* Text passage:

-- Start --

While contemporary families may be considered more mobile in general than in the past, sociologists find that this has not necessarily resulted in the disintegration of extended family networks. Rather, technological aids such as the Internet and social networking sites such as Facebook are now commonly used to retain contact and maintain these family ties.

Particularly in the case of single-parent households, it can be helpful for extended family members to share a single household in order to share the burden of meeting expenses. On the other hand, sharing a household can present a disadvantage depending on the sizes and number of families involved, particularly when only a few members shoulder most of the responsibility to meet expenses for the family's basic needs.

An estimated 49 million Americans (16.1% of the total population) live in homes comprising three or more generations, up from 42 million in 2000. This situation is similar in Western Europe. Another 34 percent live within a kilometer of their children.

==Around the world==
In many cultures, such as in those of Asians, Middle Easterners, Africans, Indigenous peoples like Native Americans and Pacific Islanders, and Latin Americans and Caribbeans, even for Eastern Europeans and Southern Europeans (Orthodox/Catholic countries), extended families are the basic family unit. That is to say the modern western nuclear family is not the norm. Even in Western Europe, extended families (mostly of the stem type) were also clearly prevalent, England being a rare exception. In Britain and the United States, during the Industrial Revolution (approximately 1750 to 1900), more people lived in extended families than at any time before or since.

-- End --

* Work instructions:
1. In the passage on extended families, why can it help extended family members in single-parent households to share one home?
2. List every number that appears in the paragraph of the passage on extended families that begins "An estimated 49 million Americans."
3. Carry on the passage on extended families from its last sentence.

* Supplied data:

-- Start --

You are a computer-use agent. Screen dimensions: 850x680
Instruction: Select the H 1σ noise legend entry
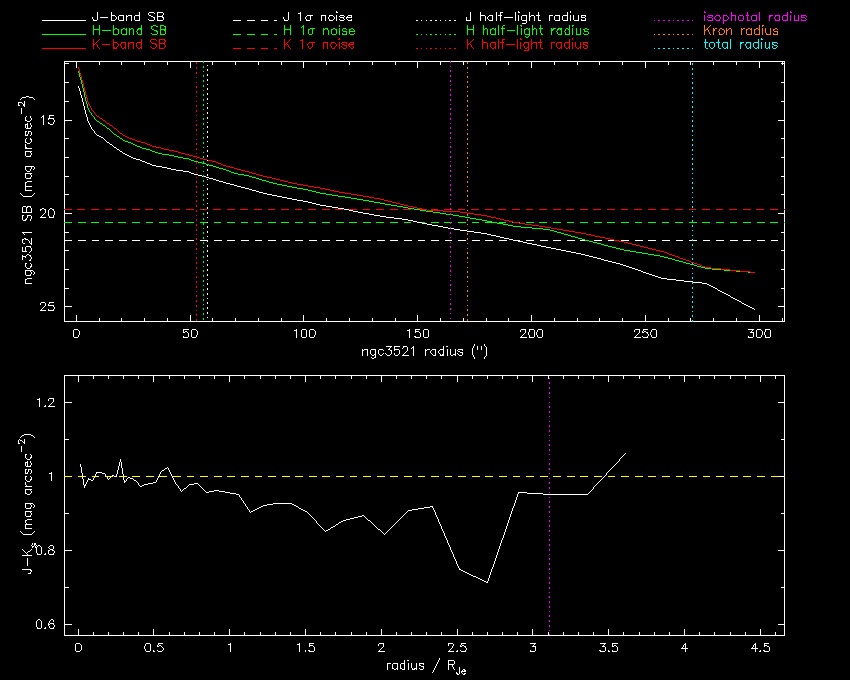click(316, 31)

-- End --

* Responses to the exercise:
1. Sharing a single household lets them share the burden of meeting expenses.

2. 49 million, 16.1%, three, 42 million, 2000, 34 percent

3.
It is common for today's world to have older children in nuclear families to reach walking up to driving age ranges before meeting extended family members. Geographical isolation is common for middle-class families who move based on occupational opportunities while family branches "retain [their] basic independence". Some extended families hold family reunions or opportunities for gathering regularly, normally around holiday time frames, to reestablish and integrate a stronger family connection. This allows individual nuclear families to connect with extended family members.

Where families consist of multiple generations living together, the family is usually headed by the elders. More often than not, it consists of grandparents, their sons, and their sons' families in patriarchal and especially patrilineal societies. Extended families make discussions together and solve the problem.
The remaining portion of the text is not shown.